A tiny Dutch delegation in Dejima, Nagasaki was the only allowed contact with the West, from which the Japanese were kept partly informed of western scientific and technological advances, establishing a body of knowledge known as Rangaku.
Many isolated attempts to end Japan's seclusion were made by expanding Western powers during the 19th century. American, Russian and French ships all attempted to engage in relationship with Japan, but were rejected.
- In 1787, La Perouse (1741–1788) navigates in Japanese waters in 1787. He visit the Ryukyu island, and the strait between Hokkaido and Honshu, giving it his name.
- From 1797 to 1809, several American ships traded in Nagasaki under the Dutch flag, upon the request of the Dutch who were not able to send their own ships because of their conflict against Britain during the Napoleonic Wars.
- In 1837, an American businessman in Canton, named Charles W. King saw an opportunity to open trade by trying to return to Japan three Japanese sailors (among them, Otokichi) who had been shipwrecked a few years before on the coast of Oregon. He went to Uraga Channel with Morrison, an unarmed American merchant ship.

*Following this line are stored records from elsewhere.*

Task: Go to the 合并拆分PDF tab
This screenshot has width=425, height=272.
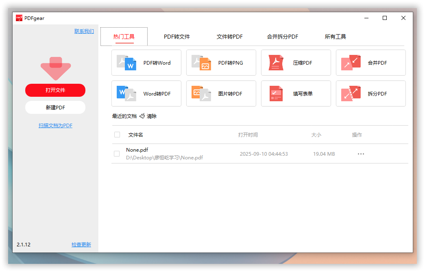Action: 283,37
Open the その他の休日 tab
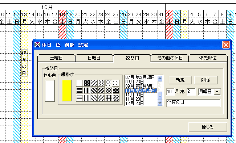This screenshot has width=236, height=143. click(170, 58)
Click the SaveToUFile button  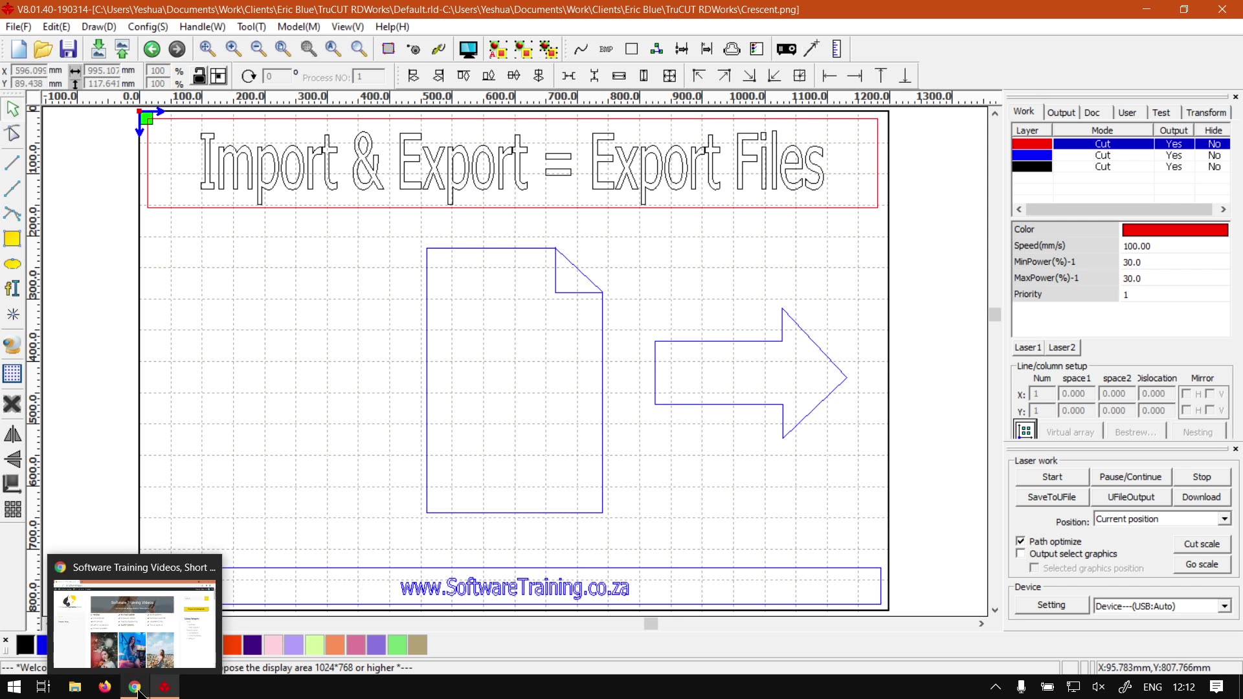1051,497
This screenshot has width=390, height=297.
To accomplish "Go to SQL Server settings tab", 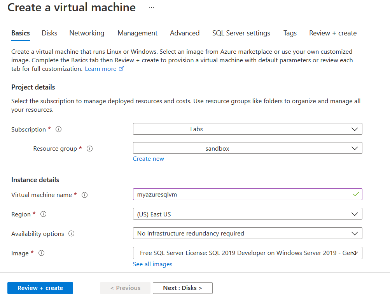I will tap(241, 33).
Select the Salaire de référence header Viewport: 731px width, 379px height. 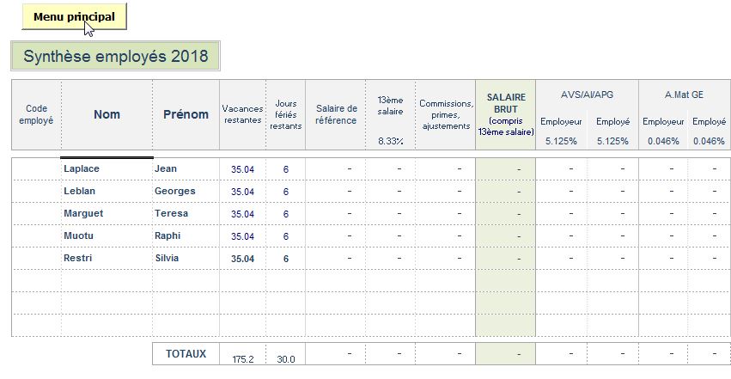tap(336, 115)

The ship was fired upon several times, and finally sailed back unsuccessfully.
- In 1844, a French naval expedition under Captain Fornier-Duplan visits Okinawa on April 28, 1844. Trade is denied, but Father Forcade is left behind with a translator.

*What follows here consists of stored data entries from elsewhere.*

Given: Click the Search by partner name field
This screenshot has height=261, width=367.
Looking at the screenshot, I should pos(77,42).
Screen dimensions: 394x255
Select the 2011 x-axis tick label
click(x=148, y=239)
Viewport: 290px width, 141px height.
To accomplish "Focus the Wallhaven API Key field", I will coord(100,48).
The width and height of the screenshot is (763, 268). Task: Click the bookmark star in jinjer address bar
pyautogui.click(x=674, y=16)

- In 1846, Commander James Biddle, sent by the United States Government to open trade, anchored in Tokyo Bay with two ships, including one warship armed with 72 cannons, but his demands for a trade agreement remained unsuccessful.
- In 1846, the French Admiral Cecille arrives in Nagasaki, but is denied landing.
- In 1848, Captain James Glynn sailed to Nagasaki, leading at last to the first successful negotiation by an American with "Closed Country" Japan. James Glynn recommended to the United States Congress that negotiations to open Japan should be backed up by a demonstration of force, thus paving the way to Perry's expedition.
- In 1849, the British Navy's HMS Mariner entered Uraga Harbour to conduct a topographical survey. Onboard was the Japanese castaway Otokichi, who acted as a translator. To avoid problems with the Japanese authorities, he disguised himself as Chinese, and said that he had learnt Japanese from his father, allegedly a businessman who had worked in relation with Nagasaki.
These largely unsuccesful attempts continued until, on July 8, 1853, Commodore Matthew Perry of the U.S. Navy with four warships: Mississippi,Plymouth, Saratoga, and Susquehanna steamed into the Bay of Edo (Tokyo) and displayed the threatening power of his ships' Paixhans guns. He demanded that Japan open to trade with the West. These ships became known as the kurofune, the Black Ships.
The following year, at the Convention of Kanagawa (March 31, 1854), Perry returned with seven ships and forced the Shogun to sign the "Treaty of Peace and Amity", establishing formal diplomatic relations between Japan and the United States. Within five years Japan had signed similar treaties with other western countries. The Harris Treaty was signed with the United States on July 29, 1858. These treaties were widely regarded by Japanese intellectuals as unequal, having been forced on Japan through gunboat diplomacy, and as a sign of the West's desire to incorporate Japan into the imperialism that had been taking hold of the continent. Among other measures, they gave the Western nations unequivocal control of tariffs on imports and the right of extraterritoriality to all their visiting nationals. They would remain a sticking point in Japan's relations with the West up to the turn of the century.